> Problems to solve
a – Decide whether each of the following statements agrees with the Four Square text, answering yes or no and quoting the exact words of the text that decide it: (i) the informant is a high school student in Utah; (ii) the game must be played with a basketball; (iii) the person recording the conversation remembered all of the rules.
b – Reproduce without alteration the passage of the Four Square text starting at "Nationality: American" and ending at "while I did not.".

> Text block
------------------------------------

Tag Archives: childhood game

Four Square

Nationality: American
Age: 15
Occupation: Student
Residence: Salt Lake City Utah
Performance Date: April 22, 2020
Primary Language: English
  • Context: The informant (A) is a 15 year old high school student in Utah. He explains the rules of the game Four Square to me and the various rules that can be added to the game. He notes that the game can be played with any ball as long as it bounces (though the ball typically must be the size of a basketball or soccer ball). The game is usually played on a designated court, though you can play it anywhere the ground is divided into 4 equal squares serving as the court. The game is also typically played at school, usually in elementary or middle school during recess. This conversation took place as the informant and I were trying to remember all of the rules of four square together, although he remembered them all, while I did not. 
  • Text:

A: “There’s so many types of four square”

Me: “What types?”

A: “Black magic… um… pac man, double-touch, single-touch, um… cherry bomb… um”

Me: “Are those different types of…”

A: “They’re different rules… those are different rules”

Me: “What is four square?”

------------------------------------

Records:
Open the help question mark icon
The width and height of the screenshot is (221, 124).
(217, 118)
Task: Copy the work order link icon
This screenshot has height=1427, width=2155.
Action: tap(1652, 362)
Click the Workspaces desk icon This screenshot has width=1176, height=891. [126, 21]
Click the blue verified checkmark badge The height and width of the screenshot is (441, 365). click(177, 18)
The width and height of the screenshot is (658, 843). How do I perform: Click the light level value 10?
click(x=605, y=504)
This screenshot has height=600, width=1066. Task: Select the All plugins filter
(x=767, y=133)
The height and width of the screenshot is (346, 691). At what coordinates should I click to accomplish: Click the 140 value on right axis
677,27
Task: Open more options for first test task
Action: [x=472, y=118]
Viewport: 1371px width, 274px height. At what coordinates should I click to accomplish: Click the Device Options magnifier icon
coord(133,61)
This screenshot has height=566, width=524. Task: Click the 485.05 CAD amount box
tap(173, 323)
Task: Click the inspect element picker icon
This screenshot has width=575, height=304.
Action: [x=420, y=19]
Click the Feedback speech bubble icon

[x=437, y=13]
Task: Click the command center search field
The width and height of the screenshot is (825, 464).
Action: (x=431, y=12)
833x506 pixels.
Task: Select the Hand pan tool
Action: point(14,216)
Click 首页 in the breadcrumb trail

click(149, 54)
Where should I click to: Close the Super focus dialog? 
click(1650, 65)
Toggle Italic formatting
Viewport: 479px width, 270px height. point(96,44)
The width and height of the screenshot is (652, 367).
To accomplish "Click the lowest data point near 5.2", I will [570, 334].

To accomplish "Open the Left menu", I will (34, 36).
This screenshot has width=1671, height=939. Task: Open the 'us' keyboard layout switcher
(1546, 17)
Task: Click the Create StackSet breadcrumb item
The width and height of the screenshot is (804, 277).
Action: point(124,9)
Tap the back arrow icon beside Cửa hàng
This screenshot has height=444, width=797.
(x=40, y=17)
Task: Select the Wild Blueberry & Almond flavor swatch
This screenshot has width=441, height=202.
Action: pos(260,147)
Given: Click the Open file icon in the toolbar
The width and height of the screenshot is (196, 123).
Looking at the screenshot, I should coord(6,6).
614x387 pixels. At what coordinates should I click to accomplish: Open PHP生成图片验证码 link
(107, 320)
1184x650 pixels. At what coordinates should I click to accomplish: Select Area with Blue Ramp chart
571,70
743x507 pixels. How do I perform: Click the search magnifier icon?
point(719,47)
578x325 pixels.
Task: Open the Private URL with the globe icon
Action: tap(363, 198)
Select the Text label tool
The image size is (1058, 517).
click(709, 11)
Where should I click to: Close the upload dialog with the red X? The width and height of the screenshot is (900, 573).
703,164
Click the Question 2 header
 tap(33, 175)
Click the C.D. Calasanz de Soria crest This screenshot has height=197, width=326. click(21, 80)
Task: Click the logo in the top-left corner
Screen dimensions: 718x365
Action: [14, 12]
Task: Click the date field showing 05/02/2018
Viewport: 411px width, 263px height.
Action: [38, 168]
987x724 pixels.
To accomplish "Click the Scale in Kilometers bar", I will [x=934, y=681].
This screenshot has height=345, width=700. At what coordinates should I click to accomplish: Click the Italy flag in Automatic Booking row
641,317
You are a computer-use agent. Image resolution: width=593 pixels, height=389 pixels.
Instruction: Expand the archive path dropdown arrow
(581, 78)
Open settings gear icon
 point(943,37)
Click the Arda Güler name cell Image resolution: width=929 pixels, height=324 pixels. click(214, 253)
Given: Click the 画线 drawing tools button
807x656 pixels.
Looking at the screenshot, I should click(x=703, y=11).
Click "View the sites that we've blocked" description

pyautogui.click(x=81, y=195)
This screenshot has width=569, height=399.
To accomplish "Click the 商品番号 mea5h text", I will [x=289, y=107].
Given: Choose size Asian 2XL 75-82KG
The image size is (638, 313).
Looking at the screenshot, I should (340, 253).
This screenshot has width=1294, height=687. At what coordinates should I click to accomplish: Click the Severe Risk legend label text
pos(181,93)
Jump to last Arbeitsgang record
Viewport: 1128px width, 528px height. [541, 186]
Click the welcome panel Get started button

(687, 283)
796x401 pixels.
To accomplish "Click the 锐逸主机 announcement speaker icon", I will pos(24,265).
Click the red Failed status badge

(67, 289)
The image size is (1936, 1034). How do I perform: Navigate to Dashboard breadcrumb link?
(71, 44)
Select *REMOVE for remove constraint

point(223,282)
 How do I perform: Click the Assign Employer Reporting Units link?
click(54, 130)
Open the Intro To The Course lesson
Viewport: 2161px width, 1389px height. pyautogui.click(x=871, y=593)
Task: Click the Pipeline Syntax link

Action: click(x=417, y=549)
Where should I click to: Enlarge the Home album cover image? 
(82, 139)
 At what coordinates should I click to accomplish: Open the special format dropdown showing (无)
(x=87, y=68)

------------------------------------

> Results for the exercise
a –
(i) Yes: "The informant (A) is a 15 year old high school student in Utah."
(ii) No: "the game can be played with any ball as long as it bounces"
(iii) No: "although he remembered them all, while I did not."

b –
Nationality: American
Age: 15
Occupation: Student
Residence: Salt Lake City Utah
Performance Date: April 22, 2020
Primary Language: English
  • Context: The informant (A) is a 15 year old high school student in Utah. He explains the rules of the game Four Square to me and the various rules that can be added to the game. He notes that the game can be played with any ball as long as it bounces (though the ball typically must be the size of a basketball or soccer ball). The game is usually played on a designated court, though you can play it anywhere the ground is divided into 4 equal squares serving as the court. The game is also typically played at school, usually in elementary or middle school during recess. This conversation took place as the informant and I were trying to remember all of the rules of four square together, although he remembered them all, while I did not.